“What is alternative data in finance, what is its role, and how does it relate to data driven investing?” This was just one of the discussion questions posed to the three panelists during “The Role of Alternative Data in Finance” session. The moderator Megan Kelley from Fidelity Labs probed around the themes of proving the value of a given data set, what an ideal data set actually looks like, and the role of compliance as it relates to data for the finance world. This panel, including Shaivali Shah of Morgan Stanley Research, started by defining and discussing exactly what “data driven investing” is all about, which focuses on using data to produce “Alpha” (generating returns higher than a benchmark index, such as the S&P 500 for example).
One of the big themes that emerged from the panelists was regarding trust and the need for clean and accurate data.

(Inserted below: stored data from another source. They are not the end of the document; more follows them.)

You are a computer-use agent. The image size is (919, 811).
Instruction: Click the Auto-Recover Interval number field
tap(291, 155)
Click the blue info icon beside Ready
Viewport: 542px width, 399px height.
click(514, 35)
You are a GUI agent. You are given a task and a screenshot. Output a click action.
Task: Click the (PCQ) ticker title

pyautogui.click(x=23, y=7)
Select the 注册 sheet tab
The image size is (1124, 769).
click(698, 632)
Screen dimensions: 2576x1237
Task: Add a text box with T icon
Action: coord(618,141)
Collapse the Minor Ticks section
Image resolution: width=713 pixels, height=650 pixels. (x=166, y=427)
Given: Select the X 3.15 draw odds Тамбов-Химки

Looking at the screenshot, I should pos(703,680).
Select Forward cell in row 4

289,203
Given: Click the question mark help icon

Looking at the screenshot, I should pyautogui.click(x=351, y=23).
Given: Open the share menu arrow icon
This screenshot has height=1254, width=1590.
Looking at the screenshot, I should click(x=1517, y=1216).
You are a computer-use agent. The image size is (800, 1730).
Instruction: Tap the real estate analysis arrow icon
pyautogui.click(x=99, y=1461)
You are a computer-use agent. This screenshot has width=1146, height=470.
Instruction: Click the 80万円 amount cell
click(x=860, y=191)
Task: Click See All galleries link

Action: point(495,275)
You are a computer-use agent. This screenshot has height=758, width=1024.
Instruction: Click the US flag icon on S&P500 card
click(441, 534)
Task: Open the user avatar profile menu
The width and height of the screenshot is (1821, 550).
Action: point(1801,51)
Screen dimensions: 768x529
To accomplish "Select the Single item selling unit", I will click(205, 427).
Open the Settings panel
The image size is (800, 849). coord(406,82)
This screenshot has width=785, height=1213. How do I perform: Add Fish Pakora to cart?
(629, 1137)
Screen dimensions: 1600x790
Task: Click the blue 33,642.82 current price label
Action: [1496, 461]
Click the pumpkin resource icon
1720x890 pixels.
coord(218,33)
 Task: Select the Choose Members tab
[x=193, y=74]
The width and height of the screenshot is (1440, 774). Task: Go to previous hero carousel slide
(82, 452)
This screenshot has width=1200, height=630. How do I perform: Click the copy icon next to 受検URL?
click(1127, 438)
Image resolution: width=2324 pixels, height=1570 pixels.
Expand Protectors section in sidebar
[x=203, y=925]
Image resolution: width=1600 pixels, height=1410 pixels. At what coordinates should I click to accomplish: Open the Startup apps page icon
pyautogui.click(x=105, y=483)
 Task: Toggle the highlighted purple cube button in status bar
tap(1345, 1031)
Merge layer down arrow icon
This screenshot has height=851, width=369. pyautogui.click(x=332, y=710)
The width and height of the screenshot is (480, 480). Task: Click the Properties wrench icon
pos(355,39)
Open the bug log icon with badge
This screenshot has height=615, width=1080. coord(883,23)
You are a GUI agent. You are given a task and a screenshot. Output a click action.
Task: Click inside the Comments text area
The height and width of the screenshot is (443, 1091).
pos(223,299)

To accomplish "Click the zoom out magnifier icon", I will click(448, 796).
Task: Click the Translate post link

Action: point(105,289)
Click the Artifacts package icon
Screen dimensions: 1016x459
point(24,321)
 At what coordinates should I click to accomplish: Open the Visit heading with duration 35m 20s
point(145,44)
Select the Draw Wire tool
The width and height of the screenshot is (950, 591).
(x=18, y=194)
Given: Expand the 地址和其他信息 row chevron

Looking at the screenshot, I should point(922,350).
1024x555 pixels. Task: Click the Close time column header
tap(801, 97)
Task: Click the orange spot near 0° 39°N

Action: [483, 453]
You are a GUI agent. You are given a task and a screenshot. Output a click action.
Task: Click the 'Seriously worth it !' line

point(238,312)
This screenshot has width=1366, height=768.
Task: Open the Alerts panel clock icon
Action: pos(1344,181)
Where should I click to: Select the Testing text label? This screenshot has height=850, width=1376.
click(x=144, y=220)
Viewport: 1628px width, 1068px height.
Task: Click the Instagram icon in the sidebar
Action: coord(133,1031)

Matei Zatreanu from System2 noted that “At the end of the day you’re really solving for trust.” Pierce Crosby from StockTwits added that the whole concept of social data is inherently tricky – you need to trust the contributors to the data set, not solely the end provider you are working with.
Another large theme discussed was not only about the raw data itself, but the associated value that data ultimately provides. Matei went on to note that “At the end of the day these folks don’t care about the data, they just want the insights.” Pierce expanded further that if you can summarize statistics early on, it can go a long way towards getting people more comfortable.
The panel concluded with a discussion about key use cases and areas of opportunity: one that was unanimous was around the immense potential for collecting more and larger data sets around emerging markets.